Un día, casi sin saberlo, me condicionaron cual perro de Pavlov identificado profundamente con ese aludido escritor Francés que vivió también durante el mismo cambio de siglo que su amo. Y me condicionaron no con la “pâtisserie” francesa, sino más bien con la de estirpe anglosajona. Se parecen a las galletas, pero no lo son. Son mejores. Proust siempre me pareció un terrible enfermizo, un maravilloso heredero, pero eso de los pastelitos me parecía propio de un escritor entrenado en los psicotrópicos (¿sino de dónde tanta atención al detalle?). Pero un día eso cambió y ahora no sé que hacer, porque miro al espejo y ese bigotito me queda horrible y ese bucle que cae sobre mi frente y que me ha traído un éxito rotundo cuando camino por Christopher Street no me deja reconocer quién está ahí atrás del azogue, intoxicado de sus humos, soñando noche a noche con las calles de Minamata por arterias, por la vena cava y la vena pulmonar, por la aorta misma. Pero hay un atolladero terrible en estas arterias y el tráfico no avanza porque esto no es simple colesterol, sino que son barricadas de migajas de un pastel cuyo sabor es pura sinestesia, porque me deja un regusto al “hit single” de The House of Love de su álbum epónimo de 1990. Y yo se que no soy ni quiero ser Proust.
P.S. Lindo post.
Recuerdo el olor de mi escuela, en invierno temprano por la mañana, humedad y frío, olía a zotal, a sueño, a soledad y aislamiento.
Bryce Echenique tiene un cuento delicioso sobre la Magdalena de Proust, creo que se llama "Magdalena peruana".
Un placer leerte.
asi me siento todas las mañanas, cuando estoy entre dormida y despierta con la angustia de saber que en cualquier momento sonara el despertador
en ese caso... el despertador vendria a ser mi magdalena y queda claro que mi condicionamiento no es nada feliz!!!
¡Eso es terrible Yuna!

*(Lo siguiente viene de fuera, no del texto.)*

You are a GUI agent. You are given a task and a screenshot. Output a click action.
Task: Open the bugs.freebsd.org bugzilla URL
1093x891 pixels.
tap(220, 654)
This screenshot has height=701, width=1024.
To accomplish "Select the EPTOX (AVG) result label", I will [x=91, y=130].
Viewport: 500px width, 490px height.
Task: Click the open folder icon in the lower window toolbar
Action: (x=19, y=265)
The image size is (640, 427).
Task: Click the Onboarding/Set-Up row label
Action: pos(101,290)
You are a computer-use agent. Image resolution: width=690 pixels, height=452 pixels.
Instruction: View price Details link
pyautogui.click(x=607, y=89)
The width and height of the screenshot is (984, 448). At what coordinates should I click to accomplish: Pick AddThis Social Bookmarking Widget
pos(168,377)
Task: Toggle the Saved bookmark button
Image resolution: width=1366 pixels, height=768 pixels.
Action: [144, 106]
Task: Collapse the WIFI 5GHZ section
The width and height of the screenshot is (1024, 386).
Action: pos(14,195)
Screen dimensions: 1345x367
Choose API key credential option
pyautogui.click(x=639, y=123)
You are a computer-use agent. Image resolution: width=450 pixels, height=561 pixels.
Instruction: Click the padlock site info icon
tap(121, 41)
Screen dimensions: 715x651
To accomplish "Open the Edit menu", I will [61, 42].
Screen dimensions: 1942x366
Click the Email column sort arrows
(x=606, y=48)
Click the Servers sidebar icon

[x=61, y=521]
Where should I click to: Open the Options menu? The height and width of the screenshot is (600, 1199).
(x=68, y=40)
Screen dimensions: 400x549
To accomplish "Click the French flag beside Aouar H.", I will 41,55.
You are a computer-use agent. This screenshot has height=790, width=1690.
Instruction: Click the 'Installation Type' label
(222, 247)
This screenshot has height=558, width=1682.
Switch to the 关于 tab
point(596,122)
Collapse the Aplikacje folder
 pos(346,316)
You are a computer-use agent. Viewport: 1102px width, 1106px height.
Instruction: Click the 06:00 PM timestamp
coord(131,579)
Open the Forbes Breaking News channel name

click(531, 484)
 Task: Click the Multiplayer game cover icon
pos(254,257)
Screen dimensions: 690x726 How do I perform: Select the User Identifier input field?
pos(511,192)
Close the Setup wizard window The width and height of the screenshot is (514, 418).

Podrías probar a tratar de despertarte con una magdalena y mojar el despertador en el colacao.
Me sigue llamando la atención ver como hay quién pueda sentirse identificado con las pajas mentales de uno. Quizá no estemos tan solos.
despertarme con una magdalena seria maravilloso, sobre todo porque soy una comelona empedernida. Por otro lado seria divertido remojar el despertador en el colacao, quiza asi lo ridiculizo y termino matando mis angustias.
Ridulizar despertadores es un deporte de lo mas sano. No pierdas un segundo.
jajajajajaja
Yo de niña también sentía el frío entrar por ese cristal roto. Creo que se equivocan quienes piensan que todo se joderá en la edad adulta. Yo siempre quise ser mayor.
Qué bien escribe usted, caballero. Da gusto leerlo.
Abrazo desnudo.
cuidado con los cristales rotos...manderlay...nosotros los facemos....te quedas anonadado frente a una magdalena y te llaman "salvador de gorrinos"...me quedo contigo en la lectura infinita infinitesimal de proust, pero conozco casos extremos que han llegado al cuarto volumen...mi madre incluso asegura haber completado la hazaña, pero a las madres con quererlas es suficiente...sigo disfrutando con tus desarrollos armonicos, que placer!